Hong Kong ended up 0.8 percent at a new 10-year high, while there were also healthy gains in Sydney, Seoul and Singapore.
But Shanghai fell 0.4 percent ahead of the twice-a-decade National Congress starting Wednesday -- President Xi Jinping is set to be handed a second term, while changes to several key leadership positions in China's ruling party are expected.
The losses came despite data showing China's factory price inflation rose in September, which indicated improving domestic demand and providing a positive signal for political efforts to reduce the economy's dependence on exports and state investment.
Dealers also brushed off remarks from the country's central bank chief that he expects strong growth in the second half despite fears of slowdown, saying the world's number-two economy could grow seven percent after expanding 6.9 percent in the first six months.
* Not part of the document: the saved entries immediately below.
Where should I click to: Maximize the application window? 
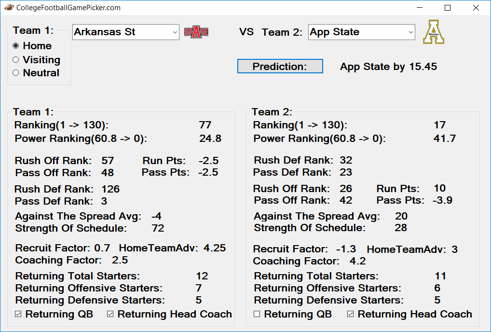pyautogui.click(x=448, y=8)
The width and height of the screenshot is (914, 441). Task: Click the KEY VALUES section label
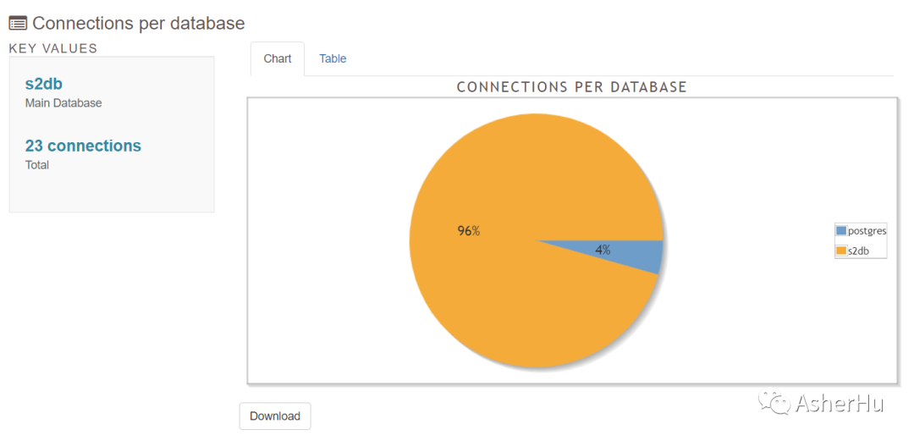[x=53, y=48]
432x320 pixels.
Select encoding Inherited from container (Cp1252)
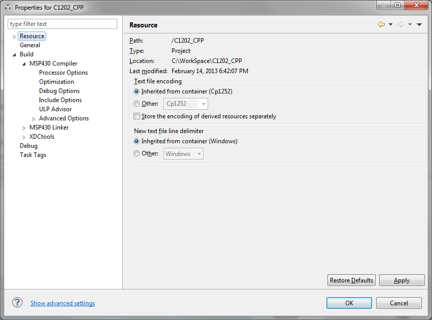(x=137, y=91)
"The momentum of economic growth has rebounded this year," People's Bank of China governor Zhou Xiaochuan said at a G30 International Banking Seminar on Sunday, according to remarks published on the bank's website Monday.
Europe's stock markets advanced in opening deals, following the broad gains in Asia, with London up 0.3 percent, and Paris and Frankfurt each 0.2 percent higher.
OIL PRICES RALLY
Oil prices rose following armed exchanges between Iraqi and Kurdish forces near the oil city of Kirkuk early Monday.
Baghdad said its forces had taken control of a main military base as well as roads and infrastructure from Kurdish fighters near the disputed city, as tensions soar following a controversial independence referendum.
It follows Trump's announcement that he was "decertifying" the Iran nuclear deal Friday, which also provided support to crude.
The US president stopped short of nullifying the deal, but sent the agreement to Congress and warned "our participation can be canceled by me as president at any time".
Trump's announcement was expected, blunting some of its impact on markets.
The dollar weakened against the yen and pound after figures showing US inflation remains stubbornly low.
However Federal Reserve chief Janet Yellen voiced optimism that consumer prices will soon increase, a position echoed by European Central Bank chief Mario Draghi.
"My best guess is that these soft (inflation) readings will not persist," Yellen told weekend IMF meetings, adding that "with the ongoing strengthening of labor markets, I expect inflation to move higher next year".